[Document]
________
# Petbreed Multiclassification

**Try out the working classifier [here](https://mypetbreed.onrender.com/) as a web app!**

In [1]:
%reload_ext autoreload
%autoreload 2
%matplotlib inline

In [2]:
from torchvision.models import *
import pretrainedmodels

from fastai.vision import *
from fastai.callbacks.tracker import SaveModelCallback
from fastai.vision.models import *
from fastai.vision.learner import model_meta

from sklearn.utils import shuffle
import sys

In [3]:
torch.cuda.set_device(0)
print(f'Using GPU#{torch.cuda.current_device()}')

Using GPU#0


## Configuration

Next we'll configure our path's and setup some parameters we'll be changing throughout the training process to scale the model with increasing image resolution.

In [4]:
PATH = Path('data')
TRAIN = PATH/'train'
TEST = PATH/'test'
LARGE = PATH/'large'

In [5]:
# prefix = "resnet50_v2_"
# model = models.resnet50

# prefix = "vgg19_bn_"
# model = models.vgg19_bn

prefix = "resnet152_"
model = models.resnet152

# prefix = "xception_"

# def xception(pretrained=False):
#     pretrained = 'imagenet' if pretrained else None
#     model = pretrainedmodels.xception(pretrained=pretrained)
#     return nn.Sequential(*list(model.children()))

# model = xception

 

## Data Prep

Before anything, we need to prepare our data for modeling. With how the raw files are structured, the steps we'll need to take are:

1. Match image files to breed names. Since the file names are just numbers and the breed names are IDs in a csv, we need to make a function that pairs the two together for when we setup our [Databunch](https://docs.fast.ai/data_block.html).
________
[Given records]
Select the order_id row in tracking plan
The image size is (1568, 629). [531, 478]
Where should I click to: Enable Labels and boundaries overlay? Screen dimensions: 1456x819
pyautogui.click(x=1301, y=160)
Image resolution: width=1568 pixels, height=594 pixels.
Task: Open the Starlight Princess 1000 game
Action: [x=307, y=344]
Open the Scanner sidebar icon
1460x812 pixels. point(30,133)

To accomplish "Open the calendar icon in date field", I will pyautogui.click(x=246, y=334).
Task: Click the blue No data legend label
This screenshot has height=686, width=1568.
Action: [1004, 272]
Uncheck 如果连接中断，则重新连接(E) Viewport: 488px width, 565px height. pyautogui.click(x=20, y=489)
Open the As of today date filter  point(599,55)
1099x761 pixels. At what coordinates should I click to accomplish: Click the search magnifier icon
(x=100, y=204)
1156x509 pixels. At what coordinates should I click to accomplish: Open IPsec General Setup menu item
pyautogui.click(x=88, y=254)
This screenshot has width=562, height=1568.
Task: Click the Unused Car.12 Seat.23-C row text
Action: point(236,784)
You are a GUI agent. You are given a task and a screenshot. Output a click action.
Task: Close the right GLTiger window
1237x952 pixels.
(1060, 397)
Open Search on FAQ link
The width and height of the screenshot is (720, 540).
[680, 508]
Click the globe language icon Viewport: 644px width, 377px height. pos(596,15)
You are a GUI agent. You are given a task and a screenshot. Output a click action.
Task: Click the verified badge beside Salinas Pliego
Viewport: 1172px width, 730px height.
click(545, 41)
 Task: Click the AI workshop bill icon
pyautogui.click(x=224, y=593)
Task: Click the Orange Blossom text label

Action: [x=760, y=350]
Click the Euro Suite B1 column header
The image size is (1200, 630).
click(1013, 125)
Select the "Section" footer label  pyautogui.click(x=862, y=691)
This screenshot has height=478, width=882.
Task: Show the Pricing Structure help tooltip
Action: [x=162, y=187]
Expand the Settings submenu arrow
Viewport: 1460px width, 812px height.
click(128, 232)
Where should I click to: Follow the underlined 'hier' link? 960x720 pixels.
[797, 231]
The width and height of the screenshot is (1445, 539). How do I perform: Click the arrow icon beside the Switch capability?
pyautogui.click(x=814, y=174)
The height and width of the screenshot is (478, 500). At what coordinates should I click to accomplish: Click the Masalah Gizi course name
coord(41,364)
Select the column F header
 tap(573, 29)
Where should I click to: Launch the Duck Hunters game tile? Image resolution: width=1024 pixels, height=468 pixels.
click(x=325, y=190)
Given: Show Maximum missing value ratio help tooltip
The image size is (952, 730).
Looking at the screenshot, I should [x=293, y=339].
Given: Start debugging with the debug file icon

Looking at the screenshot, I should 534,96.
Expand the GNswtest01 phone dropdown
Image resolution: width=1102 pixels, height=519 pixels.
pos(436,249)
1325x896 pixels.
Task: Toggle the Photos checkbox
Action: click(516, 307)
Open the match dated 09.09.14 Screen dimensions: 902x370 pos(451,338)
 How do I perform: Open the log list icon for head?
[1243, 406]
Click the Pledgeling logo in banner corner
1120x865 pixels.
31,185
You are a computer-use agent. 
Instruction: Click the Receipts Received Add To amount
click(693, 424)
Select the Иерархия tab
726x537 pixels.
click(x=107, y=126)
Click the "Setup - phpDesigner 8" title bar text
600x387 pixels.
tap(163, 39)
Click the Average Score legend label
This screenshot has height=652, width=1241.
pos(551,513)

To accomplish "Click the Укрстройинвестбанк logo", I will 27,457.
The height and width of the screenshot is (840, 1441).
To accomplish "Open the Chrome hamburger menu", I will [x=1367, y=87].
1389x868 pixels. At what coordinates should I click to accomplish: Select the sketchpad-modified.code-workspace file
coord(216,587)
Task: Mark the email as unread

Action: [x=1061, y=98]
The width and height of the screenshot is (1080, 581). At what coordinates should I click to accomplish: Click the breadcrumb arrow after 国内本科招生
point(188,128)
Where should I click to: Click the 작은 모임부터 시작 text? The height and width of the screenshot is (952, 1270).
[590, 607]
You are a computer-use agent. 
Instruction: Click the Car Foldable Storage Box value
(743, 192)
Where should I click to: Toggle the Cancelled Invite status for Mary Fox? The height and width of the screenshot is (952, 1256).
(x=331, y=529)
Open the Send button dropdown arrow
________
[Goal A] In the pet breed classification notebook, condense the paragraph that begins "Next we'll configure our path's" into a single shorter sentence that keeps its main facts.
[Goal B] Resume the pet breed classification notebook after its final line, starting with the next data prep step.

[Result A] Set up the paths and the parameters that will be adjusted during training to scale the model as image resolution increases.

[Result B]
2. Upsample imageset. Since we're limited to train with only a few thousand images in total, our training and validation accuracy should increase if we have more data to train with. Because of this, we can duplicate our training set several times to "artificially" get a bigger dataset. We'll avoid overfitting by appying unique image transforms to all these images so that each image is different than the rest, increasing the generalization of our model.
3. Create a databunch. Using Fastai's Datablock API, we'll create a databunch that uses our labeling function and upsampled dataset to split our training dataset into training and validation subsets. We'll also apply image transforms using Fastai's `vision.transform` package.

In [6]:
gc.collect()

40

In [7]:
train_df = pd.read_csv(PATH/'train.csv', engine='python')
train_df.head()

Unnamed: 0,breedID,speciesID,fname,breed_name
0,23,2,0,newfoundland
1,35,2,1,staffordshire bull terrier
2,19,2,2,keeshond
3,2,2,3,american bulldog
4,29,2,4,saint bernard


### Upsampling

Lets cycle through our Training set 10 times to generate a bigger dataset (only do this 1 time!):

In [8]:
amt = os.listdir(TRAIN)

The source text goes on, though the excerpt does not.